──────── EXTRACTED TEXT
Multilevel systemic engineering of Bacillus licheniformis for efficient production of acetoin from lignocellulosic hydrolysates.

Bio-refining lignocellulosic resource offers a renewable and sustainable approach for producing biofuels and biochemicals. However, the conversion efficiency of lignocellulosic resource is still challenging due to the intrinsic inefficiency in co-utilization of xylose and glucose. In this study, the industrial bacterium Bacillus licheniformis was engineered for biorefining lignocellulosic resource to produce acetoin. First, adaptive evolution was conducted to improve acetoin tolerance, leading to a 19.6 % increase in acetoin production. Then, ARTP mutagenesis and Co-γ irradiation was carried out to enhance the production of acetoin, obtaining 73.0 g/L acetoin from glucose. Further, xylose uptake and xylose utilization pathway were rewired to facilitate the co-utilization of xylose and glucose, enabling the production of 60.6 g/L acetoin from glucose and xylose mixtures. Finally, this efficient cell factory was utilized for acetoin production from lignocellulosic hydrolysates with the highest titer of 68.3 g/L in fed-batch fermentation. This strategy described here holds great applied potential in the biorefinery of lignocellulose for the efficient synthesis of high-value chemicals.
────────────────
### PROBLEM TO WORK ON:
Decide whether each statement agrees with the passage on acetoin production from lignocellulose, answering yes or no and quoting the deciding words: (a) adaptive evolution raised acetoin production by 19.6 %; (b) the highest titer from lignocellulosic hydrolysates was 73.0 g/L; (c) 60.6 g/L acetoin was produced from glucose alone.
──────── SOURCE DATA
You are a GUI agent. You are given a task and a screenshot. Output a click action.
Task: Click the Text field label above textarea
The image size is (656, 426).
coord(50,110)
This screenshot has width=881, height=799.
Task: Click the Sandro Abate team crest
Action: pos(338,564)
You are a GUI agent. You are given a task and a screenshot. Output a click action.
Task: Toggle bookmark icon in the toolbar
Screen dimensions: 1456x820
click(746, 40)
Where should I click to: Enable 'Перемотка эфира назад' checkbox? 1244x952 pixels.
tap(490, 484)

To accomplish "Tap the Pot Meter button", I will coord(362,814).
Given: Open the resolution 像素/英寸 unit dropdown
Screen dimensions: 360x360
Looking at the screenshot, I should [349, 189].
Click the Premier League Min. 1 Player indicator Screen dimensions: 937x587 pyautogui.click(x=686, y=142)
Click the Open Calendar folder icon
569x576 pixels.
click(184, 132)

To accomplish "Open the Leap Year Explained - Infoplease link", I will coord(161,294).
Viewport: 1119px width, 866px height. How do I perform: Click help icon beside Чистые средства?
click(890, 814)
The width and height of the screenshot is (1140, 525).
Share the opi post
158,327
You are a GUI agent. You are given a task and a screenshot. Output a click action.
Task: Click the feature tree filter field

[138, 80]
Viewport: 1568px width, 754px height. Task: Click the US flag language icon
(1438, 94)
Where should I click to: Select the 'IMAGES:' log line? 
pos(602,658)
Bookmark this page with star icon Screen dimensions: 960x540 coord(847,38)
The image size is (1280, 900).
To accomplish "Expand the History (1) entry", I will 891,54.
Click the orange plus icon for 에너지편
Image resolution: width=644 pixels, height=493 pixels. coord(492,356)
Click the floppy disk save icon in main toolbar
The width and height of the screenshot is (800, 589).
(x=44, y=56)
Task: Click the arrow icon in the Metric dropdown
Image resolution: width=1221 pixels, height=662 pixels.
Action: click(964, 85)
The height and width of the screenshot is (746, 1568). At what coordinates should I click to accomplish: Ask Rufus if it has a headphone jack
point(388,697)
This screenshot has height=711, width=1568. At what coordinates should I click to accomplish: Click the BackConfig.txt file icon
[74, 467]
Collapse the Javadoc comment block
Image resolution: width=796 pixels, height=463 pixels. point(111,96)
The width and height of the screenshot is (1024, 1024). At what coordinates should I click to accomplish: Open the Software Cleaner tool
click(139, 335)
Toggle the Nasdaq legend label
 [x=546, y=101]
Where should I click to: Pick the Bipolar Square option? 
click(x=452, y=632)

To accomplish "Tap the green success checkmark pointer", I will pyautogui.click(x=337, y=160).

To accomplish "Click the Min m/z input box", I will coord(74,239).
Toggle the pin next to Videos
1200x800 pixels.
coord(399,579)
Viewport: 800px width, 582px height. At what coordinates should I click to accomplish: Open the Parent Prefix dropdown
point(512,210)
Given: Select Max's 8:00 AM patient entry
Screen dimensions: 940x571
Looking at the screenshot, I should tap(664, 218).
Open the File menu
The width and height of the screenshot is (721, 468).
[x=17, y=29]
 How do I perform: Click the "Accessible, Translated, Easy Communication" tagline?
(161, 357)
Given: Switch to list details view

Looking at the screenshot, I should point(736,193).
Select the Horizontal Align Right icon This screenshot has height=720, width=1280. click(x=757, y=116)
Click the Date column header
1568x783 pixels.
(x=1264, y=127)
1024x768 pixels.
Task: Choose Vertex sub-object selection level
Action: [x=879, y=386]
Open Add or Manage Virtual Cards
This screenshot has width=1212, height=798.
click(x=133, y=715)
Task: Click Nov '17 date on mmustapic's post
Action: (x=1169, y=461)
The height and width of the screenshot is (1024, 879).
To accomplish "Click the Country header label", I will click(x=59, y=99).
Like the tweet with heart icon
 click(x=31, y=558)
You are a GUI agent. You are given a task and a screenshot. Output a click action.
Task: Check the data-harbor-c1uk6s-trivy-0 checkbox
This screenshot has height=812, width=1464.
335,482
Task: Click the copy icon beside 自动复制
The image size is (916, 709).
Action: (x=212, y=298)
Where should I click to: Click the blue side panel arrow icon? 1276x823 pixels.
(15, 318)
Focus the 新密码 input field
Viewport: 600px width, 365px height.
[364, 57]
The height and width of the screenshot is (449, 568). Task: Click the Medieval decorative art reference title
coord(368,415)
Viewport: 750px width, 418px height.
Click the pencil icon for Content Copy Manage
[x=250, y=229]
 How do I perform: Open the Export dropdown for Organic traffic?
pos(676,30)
────────────────
### ANSWER TO THIS TASK:
(a) Yes: "leading to a 19.6 % increase in acetoin production."
(b) No: "with the highest titer of 68.3 g/L in fed-batch fermentation."
(c) No: "enabling the production of 60.6 g/L acetoin from glucose and xylose mixtures."